**Seitenauszug:**
○ ○ ○ ○ ○ ○ ○

EAS 476
Beachte:
Die Aussagen dieser EAS-Auskunft sind gemäß Erlass des BMF vom 12.06.2014, BMF-010221/0362-VI/8/2014, überholt.
Soll für Zwecke der Besteuerung auf der Grundlage von § 21 BAO von der zivilrechtlichen Gestaltung geschäftlicher oder beruflicher Beziehungen im Rahmen der wirtschaftlichen Betrachtungsweise abgewichen werden, so ist stets ein strenger Maßstab anzulegen (VwGH 04.03.1983, 81/17/0102, ÖStZB 1983, 339). Dies gilt auch für die Abwicklung internationaler Geschäftsbeziehungen. Die Steuerverwaltung wird daher im Fall einer internationalen Personalgestellung nicht leichtfertig einem österreichischen Arbeitskräfteüberlassungsunternehmen die Arbeitgeberstellung aberkennen können.
Der BMF-Erlass vom 11.02.1993, AÖF Nr. 87/1993, hat ebenfalls nicht zum Ziel, in diese Prinzipien der Gestaltungsfreiheit einzugreifen. Seine wesentliche Aussage besteht in folgendem:
- Ein internationales Doppelbesteuerungsabkommen verbietet nicht, bloß formal ("auf dem Papier") aufgebauten Gestaltungsformen die steuerliche Wirkung abzuerkennen und in Anwendung der wirtschaftlichen Betrachtungsweise die wahren Geschehnisabläufe der Besteuerung zu unterziehen; wenn daher der Gestellungsnehmer in Wahrheit der eigentliche Arbeitgeber ist, so soll er dies auch für steuerliche Belange sein.
- Es wird eine Information darüber gegeben, von welchen Kriterien sich die Mitgliedstaaten der OECD leiten lassen, um in Anwendung der wirtschaftlichen Betrachtungsweise die Arbeitgebereigenschaft des Gestellers in Frage zu stellen.
Die aufgelisteten OECD-Kriterien sollen dazu dienen, Steuerumgehungsmuster unter künstlicher Zwischenschaltung von ausländischen Verleihfirmen zu unterbinden, sie können daher auch nur aus diesem Gesichtswinkel in ihrer Bedeutung gewürdigt werden. Diese Kriterien sind jedenfalls nicht dazu da, den mit echter wirtschaftlicher Funktion ausgestatteten österreichischen Arbeitskräfteüberlassungsunternehmen schematisch die Arbeitgebereigenschaft abzuerkennen.

○ ○ ○ ○ ○ ○ ○

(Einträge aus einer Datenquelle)
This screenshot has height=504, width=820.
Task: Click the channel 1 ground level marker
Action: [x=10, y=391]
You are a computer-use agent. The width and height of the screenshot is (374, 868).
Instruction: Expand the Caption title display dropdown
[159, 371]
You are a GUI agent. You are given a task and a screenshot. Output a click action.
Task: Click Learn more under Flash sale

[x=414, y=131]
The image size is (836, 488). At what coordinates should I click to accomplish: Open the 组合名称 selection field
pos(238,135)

○ ○ ○ ○ ○ ○ ○

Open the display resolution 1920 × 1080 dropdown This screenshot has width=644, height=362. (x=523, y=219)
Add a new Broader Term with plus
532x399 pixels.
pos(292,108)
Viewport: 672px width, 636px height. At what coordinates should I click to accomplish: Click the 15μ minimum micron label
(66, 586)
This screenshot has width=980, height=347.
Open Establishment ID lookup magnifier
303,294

○ ○ ○ ○ ○ ○ ○

**Bitte erledigen:**
Gib aus der EAS-Auskunft alles von "Der BMF-Erlass vom" bis hinunter zu "steuerliche Belange sein." wortgetreu aus. Die Einträge stammen aus einer anderen Quelle als der Text.

**Antwort zur Aufgabe:**
Der BMF-Erlass vom 11.02.1993, AÖF Nr. 87/1993, hat ebenfalls nicht zum Ziel, in diese Prinzipien der Gestaltungsfreiheit einzugreifen. Seine wesentliche Aussage besteht in folgendem:
- Ein internationales Doppelbesteuerungsabkommen verbietet nicht, bloß formal ("auf dem Papier") aufgebauten Gestaltungsformen die steuerliche Wirkung abzuerkennen und in Anwendung der wirtschaftlichen Betrachtungsweise die wahren Geschehnisabläufe der Besteuerung zu unterziehen; wenn daher der Gestellungsnehmer in Wahrheit der eigentliche Arbeitgeber ist, so soll er dies auch für steuerliche Belange sein.